> **Exercise directions**: Without changing anything, output the records below.

*** Data for this task

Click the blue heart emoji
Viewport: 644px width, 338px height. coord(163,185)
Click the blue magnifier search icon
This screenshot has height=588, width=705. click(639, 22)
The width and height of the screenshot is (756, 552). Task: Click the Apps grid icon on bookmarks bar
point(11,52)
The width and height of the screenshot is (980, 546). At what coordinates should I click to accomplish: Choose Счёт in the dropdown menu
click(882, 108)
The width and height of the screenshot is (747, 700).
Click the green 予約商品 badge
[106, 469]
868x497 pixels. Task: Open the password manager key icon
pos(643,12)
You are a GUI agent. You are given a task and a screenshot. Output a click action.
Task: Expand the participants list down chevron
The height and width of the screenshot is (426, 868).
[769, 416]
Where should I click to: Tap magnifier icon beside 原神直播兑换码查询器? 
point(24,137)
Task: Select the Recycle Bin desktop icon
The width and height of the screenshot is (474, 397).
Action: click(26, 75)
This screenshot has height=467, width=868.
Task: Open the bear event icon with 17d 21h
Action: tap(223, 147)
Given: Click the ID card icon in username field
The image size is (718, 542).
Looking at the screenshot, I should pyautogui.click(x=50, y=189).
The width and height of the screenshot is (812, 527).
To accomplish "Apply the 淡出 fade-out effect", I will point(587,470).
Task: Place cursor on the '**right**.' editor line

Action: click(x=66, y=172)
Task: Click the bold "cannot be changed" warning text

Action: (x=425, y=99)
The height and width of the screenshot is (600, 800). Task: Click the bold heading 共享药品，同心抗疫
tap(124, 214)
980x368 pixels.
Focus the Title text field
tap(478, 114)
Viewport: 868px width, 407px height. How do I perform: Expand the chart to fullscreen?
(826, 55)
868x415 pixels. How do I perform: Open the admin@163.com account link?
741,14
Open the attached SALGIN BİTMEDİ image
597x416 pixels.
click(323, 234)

******

> **Output for this exercise**:
Click the blue heart emoji
Viewport: 644px width, 338px height. coord(163,185)
Click the blue magnifier search icon
This screenshot has height=588, width=705. click(639, 22)
The width and height of the screenshot is (756, 552). Task: Click the Apps grid icon on bookmarks bar
point(11,52)
The width and height of the screenshot is (980, 546). At what coordinates should I click to accomplish: Choose Счёт in the dropdown menu
click(882, 108)
The width and height of the screenshot is (747, 700).
Click the green 予約商品 badge
[106, 469]
868x497 pixels. Task: Open the password manager key icon
pos(643,12)
You are a GUI agent. You are given a task and a screenshot. Output a click action.
Task: Expand the participants list down chevron
The height and width of the screenshot is (426, 868).
[769, 416]
Where should I click to: Tap magnifier icon beside 原神直播兑换码查询器? 
point(24,137)
Task: Select the Recycle Bin desktop icon
The width and height of the screenshot is (474, 397).
Action: click(26, 75)
This screenshot has height=467, width=868.
Task: Open the bear event icon with 17d 21h
Action: tap(223, 147)
Given: Click the ID card icon in username field
The image size is (718, 542).
Looking at the screenshot, I should pyautogui.click(x=50, y=189).
The width and height of the screenshot is (812, 527).
To accomplish "Apply the 淡出 fade-out effect", I will point(587,470).
Task: Place cursor on the '**right**.' editor line

Action: click(x=66, y=172)
Task: Click the bold "cannot be changed" warning text

Action: (x=425, y=99)
The height and width of the screenshot is (600, 800). Task: Click the bold heading 共享药品，同心抗疫
tap(124, 214)
980x368 pixels.
Focus the Title text field
tap(478, 114)
Viewport: 868px width, 407px height. How do I perform: Expand the chart to fullscreen?
(826, 55)
868x415 pixels. How do I perform: Open the admin@163.com account link?
741,14
Open the attached SALGIN BİTMEDİ image
597x416 pixels.
click(323, 234)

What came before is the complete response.